Relatório põe licitações como ''alvo preferencial''

A Divisão de Repressão aos Crimes contra a Administração e a Divisão de Repressão a Desvios de Recursos Públicos terão a incumbência de projetar, gerenciar e desenvolver todas as ações da Polícia Federal contra a corrupção e atos que "impliquem a obtenção de vantagens indevidas ou subtração de verbas do Tesouro por agentes públicos ou por terceiros".

, O Estadao de S.Paulo

14 de março de 2010 | 00h00

Outra meta é "promover o acompanhamento das operações em curso nas diversas unidades, mediante visitas periódicas, a fim de se aferir as técnicas e os métodos investigativos aplicados e, principalmente, a qualidade das provas obtidas, além de obter e consolidar as informações estatísticas".

"A incidência de crimes contra a administração é grande e eles não podem ser tratados na vala comum", prega o diretor-geral da PF, Luiz Fernando Corrêa. "Requer unidades especializadas para dar tratamento de choque frontal e uniforme com a CGU, o TCU e outros órgãos de controle." A PF sustenta que "é imperiosa a necessidade de criação de unidade voltada exclusivamente para cuidar das licitações".

"Vantagens indevidas". O relatório da PF adverte que "as licitações passaram a ser alvo preferencial e necessário de todos aqueles que contratam com o poder público e intentam a obtenção de vantagens indevidas em detrimento do erário".

A PF cita que "esta burla" se dá por meio de cinco artifícios: a) direcionamento do edital; b) supressão de propostas; c) rodízio de licitantes; d) subcontratação; e) cartelização, "evolução das formas anteriores".

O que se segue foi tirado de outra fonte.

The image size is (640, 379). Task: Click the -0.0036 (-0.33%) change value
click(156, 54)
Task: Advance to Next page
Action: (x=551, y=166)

Segundo a PF, fraudes nas licitações possibilitam o embuste na própria execução do contrato. "A deficiência do projeto básico descrito no edital de licitações é que irá permitir o sobrepreço, as obras inexecutadas, má qualidade, jogo de planilhas e aditivos." A PF aposta na especialização para vencer o desafio das organizações criminosas que se infiltram em órgãos públicos. "A resposta será ainda mais rápida", estima Corrêa. "O objetivo político é esse. O dano social é muito grande. O desvio de verbas públicas tem alcance sistêmico. Causa impacto na saúde, educação, segurança. Serviços públicos essenciais funcionam muitas vezes com dificuldades por causa dessa lesão."